When membranes get marred by free radical craters, and oxidation does not go
as expected, the battlefield begins to fill up with casualties. Do you know that
the most common cause of heart disease—coronary artery disease—is caused by
cholesterol? Of course you do. What you probably don't know is that "oxidized
cholesterol" starts the process. The facts behind Alzheimer's disease paint a
similar picture. When beta-amyloid is oxidized, unwanted waste is produced. This
waste is then deposited in brain tissue, mostly inside blood vessel walls.
Failure to protect against oxidative stress could be the most important
reversible cause for chronic degenerative and inflammatory illnesses. Taking
this preventive step is immensely valuable to you in your quest for a pain-free
long life.
What is vastly under appreciated is that this protection is easy to obtain.

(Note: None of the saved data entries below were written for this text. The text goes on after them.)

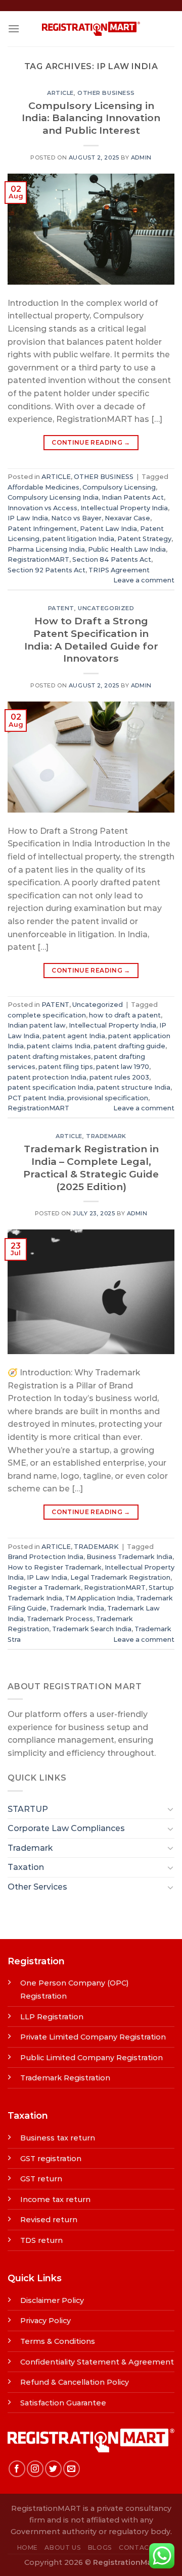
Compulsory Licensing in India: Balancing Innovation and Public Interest (91, 118)
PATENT (61, 608)
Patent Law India (108, 528)
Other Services (37, 1887)
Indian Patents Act (133, 497)
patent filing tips (65, 1066)
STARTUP (28, 1809)
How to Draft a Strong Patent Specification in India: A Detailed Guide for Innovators (91, 640)
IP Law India (28, 518)
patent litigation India (78, 539)
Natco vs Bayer (76, 518)
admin (141, 157)
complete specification (47, 1015)
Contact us (142, 2547)
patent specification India (51, 1087)
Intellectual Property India (124, 508)
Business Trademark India (129, 1557)
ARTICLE (60, 92)
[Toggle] (170, 1809)
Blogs (100, 2547)
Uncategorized (106, 608)
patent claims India (58, 1046)
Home (27, 2547)
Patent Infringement (42, 528)
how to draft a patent (125, 1015)
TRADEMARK (106, 1136)
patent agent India (73, 1036)
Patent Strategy (144, 539)
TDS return (41, 2240)
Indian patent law (37, 1025)
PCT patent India (36, 1098)
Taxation (26, 1867)
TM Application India (99, 1598)
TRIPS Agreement (119, 570)
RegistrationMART (38, 559)
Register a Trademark (44, 1587)
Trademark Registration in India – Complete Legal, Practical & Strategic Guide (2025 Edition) (91, 1168)
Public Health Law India (127, 549)
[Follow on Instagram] (35, 2468)
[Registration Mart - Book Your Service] (91, 29)
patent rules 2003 (119, 1077)
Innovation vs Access (42, 508)
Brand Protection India (45, 1557)
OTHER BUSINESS (106, 92)
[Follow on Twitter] (53, 2468)
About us (62, 2547)
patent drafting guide (129, 1046)
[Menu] (14, 28)
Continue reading (91, 442)
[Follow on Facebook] (17, 2468)
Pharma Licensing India (46, 549)
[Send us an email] (71, 2468)
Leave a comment (143, 580)
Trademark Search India (91, 1629)
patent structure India (133, 1087)
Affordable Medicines (43, 487)
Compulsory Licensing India (53, 497)
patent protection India (47, 1077)
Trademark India (77, 1608)
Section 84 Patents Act (111, 559)
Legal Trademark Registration (120, 1577)
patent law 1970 (122, 1066)
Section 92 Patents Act (46, 570)
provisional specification (107, 1098)
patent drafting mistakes (49, 1056)
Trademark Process (60, 1619)
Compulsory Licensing (119, 487)
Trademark (30, 1848)
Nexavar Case (127, 518)
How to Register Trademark (55, 1567)
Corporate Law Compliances (66, 1828)
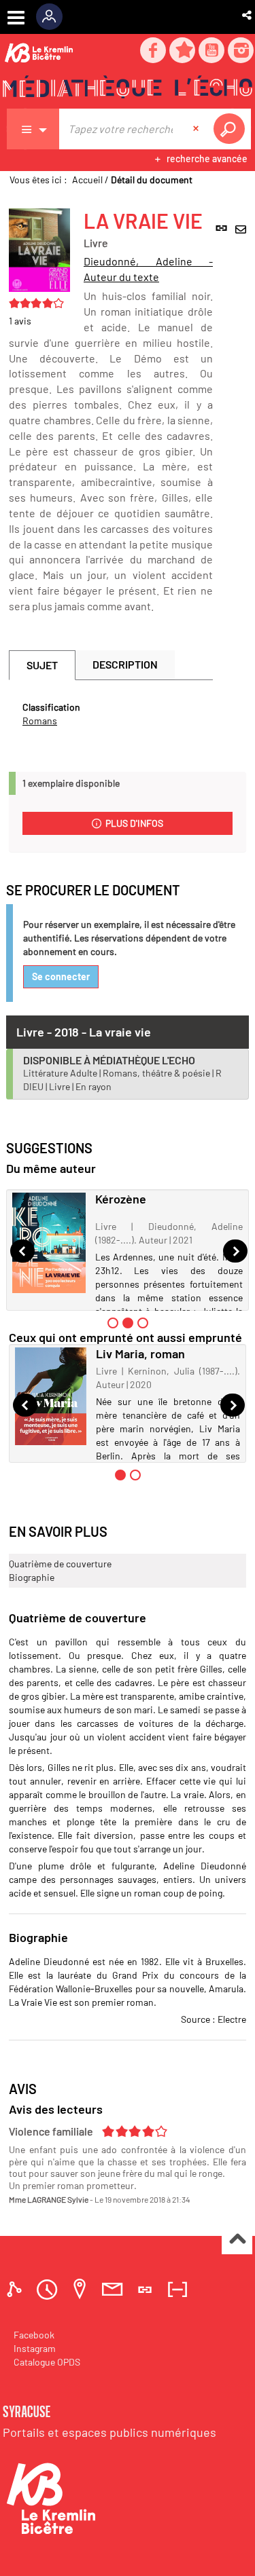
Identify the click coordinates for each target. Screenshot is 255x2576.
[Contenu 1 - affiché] (120, 1475)
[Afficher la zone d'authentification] (54, 17)
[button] (248, 15)
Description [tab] (125, 664)
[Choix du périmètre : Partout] (33, 129)
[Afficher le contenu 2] (135, 1475)
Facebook (34, 2334)
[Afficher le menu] (16, 17)
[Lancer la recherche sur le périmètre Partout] (232, 129)
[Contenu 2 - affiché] (127, 1323)
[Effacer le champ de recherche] (197, 129)
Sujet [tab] (42, 664)
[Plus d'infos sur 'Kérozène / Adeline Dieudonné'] (49, 1242)
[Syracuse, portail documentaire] (127, 88)
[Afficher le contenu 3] (142, 1323)
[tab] (16, 2289)
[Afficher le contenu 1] (112, 1323)
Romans (39, 720)
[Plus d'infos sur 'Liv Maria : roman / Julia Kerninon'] (50, 1396)
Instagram (35, 2348)
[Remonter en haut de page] (237, 2239)
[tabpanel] (110, 714)
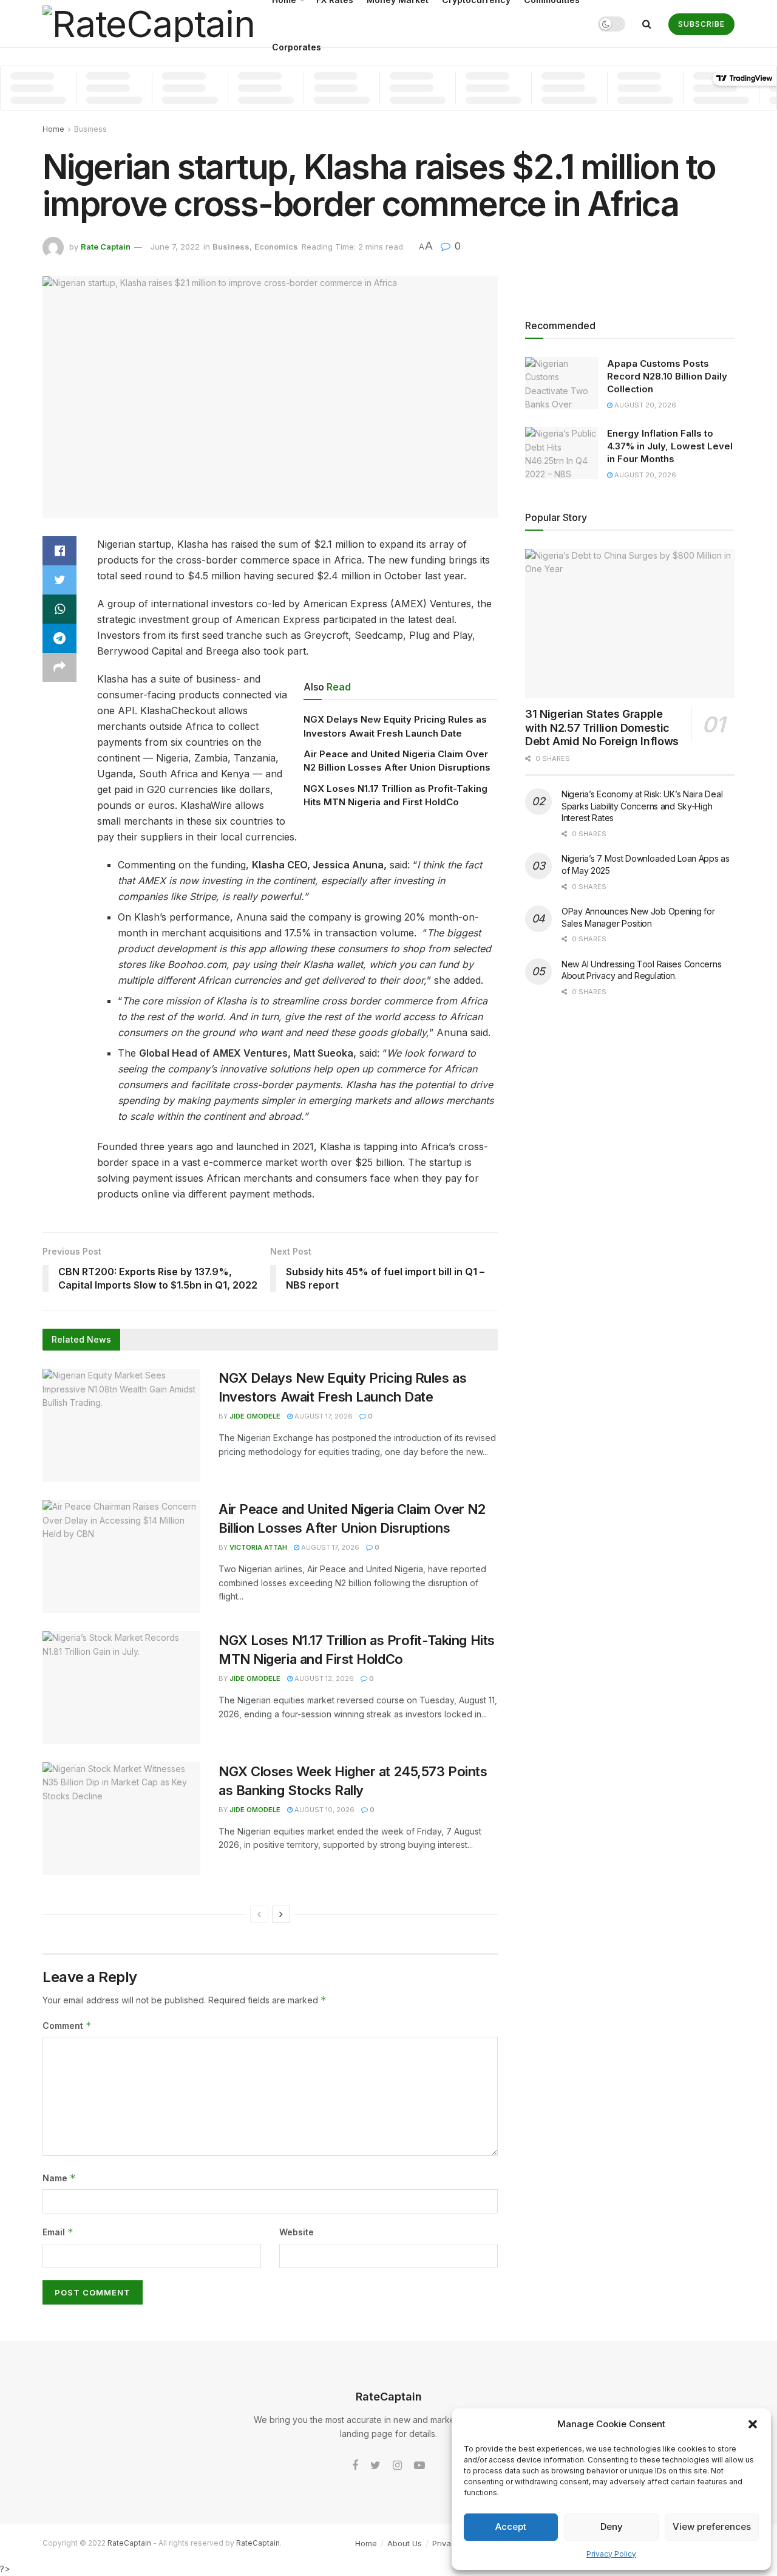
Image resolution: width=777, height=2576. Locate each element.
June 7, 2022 (175, 246)
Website (296, 2232)
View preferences (712, 2526)
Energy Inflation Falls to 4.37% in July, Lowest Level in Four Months (670, 446)
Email (57, 2232)
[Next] (281, 1914)
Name (59, 2178)
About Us (404, 2543)
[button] (753, 2424)
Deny (611, 2526)
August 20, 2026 (644, 405)
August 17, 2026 (323, 1416)
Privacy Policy (611, 2553)
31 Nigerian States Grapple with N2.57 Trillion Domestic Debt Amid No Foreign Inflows (602, 727)
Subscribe (701, 24)
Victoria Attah (258, 1547)
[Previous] (259, 1914)
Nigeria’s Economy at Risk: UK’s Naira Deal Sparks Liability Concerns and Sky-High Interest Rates (642, 806)
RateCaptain (129, 2542)
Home (53, 129)
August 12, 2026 (323, 1678)
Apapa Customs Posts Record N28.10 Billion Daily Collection (667, 376)
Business (90, 129)
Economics (276, 246)
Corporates (296, 47)
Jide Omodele (254, 1416)
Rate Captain (106, 246)
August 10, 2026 (324, 1809)
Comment (67, 2025)
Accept (510, 2526)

Gird your system with enough anti-oxidant protection. This can be done by
boosting your intake of yellow, green, and orange vegetables or by taking ample
vitamin C and E. Consider selenium, beta 1-3 Glucan, pro-anthrocidin or alpha-lipoic
acid—these supplements have very strong anti-oxidant properties. Eating properly
and taking vitamin supplements are proactive positive steps.
Stop your cells from squawking. Listen when they are painfully crying out for
attention. Stock your shelves with sensible essentials—healthy food and
supplements. Doing so is key to your obtaining salubrity—i.e. "enviable health."